[DATA FOR REVIEW]

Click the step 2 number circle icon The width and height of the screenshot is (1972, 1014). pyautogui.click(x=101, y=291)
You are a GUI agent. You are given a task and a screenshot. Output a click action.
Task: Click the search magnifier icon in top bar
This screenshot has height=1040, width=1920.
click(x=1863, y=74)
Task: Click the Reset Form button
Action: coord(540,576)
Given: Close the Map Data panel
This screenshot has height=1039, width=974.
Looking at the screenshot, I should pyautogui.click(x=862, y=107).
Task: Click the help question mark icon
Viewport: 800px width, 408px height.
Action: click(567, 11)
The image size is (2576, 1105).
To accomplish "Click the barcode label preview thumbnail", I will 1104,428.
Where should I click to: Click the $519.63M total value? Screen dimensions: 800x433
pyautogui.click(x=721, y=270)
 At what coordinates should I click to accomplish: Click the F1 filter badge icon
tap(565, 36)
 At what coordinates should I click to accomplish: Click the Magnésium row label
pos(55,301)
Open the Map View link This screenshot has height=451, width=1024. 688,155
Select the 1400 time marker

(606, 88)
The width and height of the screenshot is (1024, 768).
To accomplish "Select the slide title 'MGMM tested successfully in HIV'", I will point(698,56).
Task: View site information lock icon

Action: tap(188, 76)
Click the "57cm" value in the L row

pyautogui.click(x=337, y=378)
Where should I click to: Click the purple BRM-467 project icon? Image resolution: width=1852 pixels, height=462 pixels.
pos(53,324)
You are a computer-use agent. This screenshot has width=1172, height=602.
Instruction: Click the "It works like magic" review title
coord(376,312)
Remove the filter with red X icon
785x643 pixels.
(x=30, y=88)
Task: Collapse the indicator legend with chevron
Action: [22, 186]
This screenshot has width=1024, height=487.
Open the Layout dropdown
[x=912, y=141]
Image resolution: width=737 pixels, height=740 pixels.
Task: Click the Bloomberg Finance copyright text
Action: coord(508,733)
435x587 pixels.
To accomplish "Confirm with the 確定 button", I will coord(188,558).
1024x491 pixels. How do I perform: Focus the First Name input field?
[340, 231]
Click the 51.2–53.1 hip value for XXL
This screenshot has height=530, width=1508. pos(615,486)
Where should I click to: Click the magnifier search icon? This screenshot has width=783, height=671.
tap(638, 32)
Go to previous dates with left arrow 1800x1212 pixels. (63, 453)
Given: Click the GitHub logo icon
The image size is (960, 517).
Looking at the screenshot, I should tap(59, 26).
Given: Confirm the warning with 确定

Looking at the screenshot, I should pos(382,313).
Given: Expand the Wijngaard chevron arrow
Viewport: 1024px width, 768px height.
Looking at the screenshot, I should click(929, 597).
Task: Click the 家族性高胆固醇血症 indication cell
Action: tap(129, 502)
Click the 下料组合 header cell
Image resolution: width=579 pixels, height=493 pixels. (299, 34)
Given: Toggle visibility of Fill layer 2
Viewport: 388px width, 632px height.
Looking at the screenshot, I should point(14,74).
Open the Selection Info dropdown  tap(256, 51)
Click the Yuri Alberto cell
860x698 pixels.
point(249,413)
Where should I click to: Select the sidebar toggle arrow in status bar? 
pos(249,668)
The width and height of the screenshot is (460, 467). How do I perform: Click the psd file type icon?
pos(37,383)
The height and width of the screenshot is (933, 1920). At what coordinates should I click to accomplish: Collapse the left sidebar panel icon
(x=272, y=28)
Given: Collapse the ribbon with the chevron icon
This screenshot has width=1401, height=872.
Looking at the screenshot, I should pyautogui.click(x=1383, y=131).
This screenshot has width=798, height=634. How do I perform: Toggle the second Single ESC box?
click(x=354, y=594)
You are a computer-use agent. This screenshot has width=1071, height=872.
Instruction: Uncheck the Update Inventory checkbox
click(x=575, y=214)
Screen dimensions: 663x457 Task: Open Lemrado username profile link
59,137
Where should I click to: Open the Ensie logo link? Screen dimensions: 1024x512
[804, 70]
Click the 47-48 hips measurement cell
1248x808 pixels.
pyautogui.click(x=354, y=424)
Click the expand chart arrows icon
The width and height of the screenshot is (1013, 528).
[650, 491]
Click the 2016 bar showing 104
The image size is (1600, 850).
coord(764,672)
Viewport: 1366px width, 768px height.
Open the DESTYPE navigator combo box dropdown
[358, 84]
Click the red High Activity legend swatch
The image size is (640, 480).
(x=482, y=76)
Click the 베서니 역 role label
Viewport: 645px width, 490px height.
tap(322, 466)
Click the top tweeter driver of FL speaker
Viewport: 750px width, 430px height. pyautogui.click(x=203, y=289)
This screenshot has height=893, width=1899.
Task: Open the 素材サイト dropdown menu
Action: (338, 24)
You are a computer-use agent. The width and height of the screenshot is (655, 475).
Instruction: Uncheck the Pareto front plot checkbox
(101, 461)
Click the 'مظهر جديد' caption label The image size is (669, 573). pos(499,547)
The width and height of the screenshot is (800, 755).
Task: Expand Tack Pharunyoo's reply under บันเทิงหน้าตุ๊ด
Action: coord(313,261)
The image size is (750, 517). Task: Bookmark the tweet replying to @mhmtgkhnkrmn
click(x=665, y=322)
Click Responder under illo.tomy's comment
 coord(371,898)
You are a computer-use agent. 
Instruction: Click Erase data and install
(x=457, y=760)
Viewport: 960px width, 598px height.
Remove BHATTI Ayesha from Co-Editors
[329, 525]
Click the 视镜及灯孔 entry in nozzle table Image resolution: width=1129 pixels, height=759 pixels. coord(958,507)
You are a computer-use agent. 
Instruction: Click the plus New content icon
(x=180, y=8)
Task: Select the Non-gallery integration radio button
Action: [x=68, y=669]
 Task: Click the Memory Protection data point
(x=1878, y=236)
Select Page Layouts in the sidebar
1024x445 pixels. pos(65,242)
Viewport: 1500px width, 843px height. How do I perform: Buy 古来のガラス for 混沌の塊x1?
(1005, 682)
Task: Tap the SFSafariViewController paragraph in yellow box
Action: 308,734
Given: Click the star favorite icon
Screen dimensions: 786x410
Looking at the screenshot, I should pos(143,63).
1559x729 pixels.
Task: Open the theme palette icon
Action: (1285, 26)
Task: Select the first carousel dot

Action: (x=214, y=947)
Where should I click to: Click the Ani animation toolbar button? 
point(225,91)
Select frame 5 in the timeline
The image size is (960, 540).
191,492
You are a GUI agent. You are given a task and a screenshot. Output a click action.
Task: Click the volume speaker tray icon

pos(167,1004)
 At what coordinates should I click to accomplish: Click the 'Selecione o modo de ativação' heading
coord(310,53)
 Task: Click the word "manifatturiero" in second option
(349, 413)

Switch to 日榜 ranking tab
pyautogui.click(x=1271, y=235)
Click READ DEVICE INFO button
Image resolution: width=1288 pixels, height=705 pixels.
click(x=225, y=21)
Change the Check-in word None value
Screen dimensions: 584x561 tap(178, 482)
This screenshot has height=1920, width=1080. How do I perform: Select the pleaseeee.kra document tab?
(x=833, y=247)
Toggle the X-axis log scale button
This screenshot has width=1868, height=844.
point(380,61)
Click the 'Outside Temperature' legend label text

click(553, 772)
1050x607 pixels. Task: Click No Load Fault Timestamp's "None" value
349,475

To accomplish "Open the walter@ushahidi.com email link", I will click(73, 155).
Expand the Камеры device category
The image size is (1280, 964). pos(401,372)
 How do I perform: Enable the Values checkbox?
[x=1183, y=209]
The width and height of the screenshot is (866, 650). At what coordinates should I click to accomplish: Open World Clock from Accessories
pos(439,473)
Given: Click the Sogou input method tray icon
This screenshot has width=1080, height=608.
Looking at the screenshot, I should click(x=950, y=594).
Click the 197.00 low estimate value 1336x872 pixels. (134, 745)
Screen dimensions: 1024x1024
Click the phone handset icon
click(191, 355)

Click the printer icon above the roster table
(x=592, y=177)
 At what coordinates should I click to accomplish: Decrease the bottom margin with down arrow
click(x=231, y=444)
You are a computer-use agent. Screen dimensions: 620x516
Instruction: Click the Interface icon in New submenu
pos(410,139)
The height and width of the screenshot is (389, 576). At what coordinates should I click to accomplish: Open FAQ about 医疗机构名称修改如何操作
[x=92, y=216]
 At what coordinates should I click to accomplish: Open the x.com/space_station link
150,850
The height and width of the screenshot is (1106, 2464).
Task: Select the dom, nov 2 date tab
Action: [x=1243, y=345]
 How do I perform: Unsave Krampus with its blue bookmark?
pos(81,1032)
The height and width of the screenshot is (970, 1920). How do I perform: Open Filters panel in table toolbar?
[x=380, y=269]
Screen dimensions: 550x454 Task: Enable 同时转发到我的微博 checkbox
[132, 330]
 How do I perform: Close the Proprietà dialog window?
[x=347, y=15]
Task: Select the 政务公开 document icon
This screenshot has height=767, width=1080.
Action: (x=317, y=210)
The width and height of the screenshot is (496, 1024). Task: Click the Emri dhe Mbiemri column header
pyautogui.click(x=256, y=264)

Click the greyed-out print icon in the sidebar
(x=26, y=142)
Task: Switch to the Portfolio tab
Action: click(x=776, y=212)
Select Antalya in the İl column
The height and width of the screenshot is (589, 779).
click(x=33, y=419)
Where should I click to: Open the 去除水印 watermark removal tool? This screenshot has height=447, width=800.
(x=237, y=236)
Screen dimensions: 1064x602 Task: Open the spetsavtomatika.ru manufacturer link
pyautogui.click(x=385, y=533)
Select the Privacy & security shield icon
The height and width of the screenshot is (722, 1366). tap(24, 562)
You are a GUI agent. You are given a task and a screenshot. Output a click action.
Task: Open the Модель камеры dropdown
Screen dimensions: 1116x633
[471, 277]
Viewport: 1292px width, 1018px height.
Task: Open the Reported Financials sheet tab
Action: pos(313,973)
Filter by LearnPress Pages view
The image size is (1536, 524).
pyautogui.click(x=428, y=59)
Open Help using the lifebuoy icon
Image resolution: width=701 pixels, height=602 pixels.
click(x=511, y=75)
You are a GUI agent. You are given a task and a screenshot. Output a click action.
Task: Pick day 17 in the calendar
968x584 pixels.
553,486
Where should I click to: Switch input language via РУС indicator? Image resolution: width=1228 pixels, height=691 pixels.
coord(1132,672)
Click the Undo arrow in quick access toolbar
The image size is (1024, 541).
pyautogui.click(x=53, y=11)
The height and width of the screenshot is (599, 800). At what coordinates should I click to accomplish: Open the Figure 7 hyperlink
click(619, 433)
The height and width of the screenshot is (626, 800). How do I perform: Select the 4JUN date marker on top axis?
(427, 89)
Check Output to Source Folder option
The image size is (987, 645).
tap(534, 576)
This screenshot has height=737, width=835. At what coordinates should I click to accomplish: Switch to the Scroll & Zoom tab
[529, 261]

[/DATA FOR REVIEW]

▶ WORK ORDER: Only the lines of the data holding the string "will" are wanted; copy each of them.

▶ ANSWER TO THE PROBLEM:
To accomplish "Click the barcode label preview thumbnail", I will 1104,428.
To accomplish "Select the slide title 'MGMM tested successfully in HIV'", I will point(698,56).
To accomplish "Confirm with the 確定 button", I will coord(188,558).
To accomplish "Open the walter@ushahidi.com email link", I will click(73, 155).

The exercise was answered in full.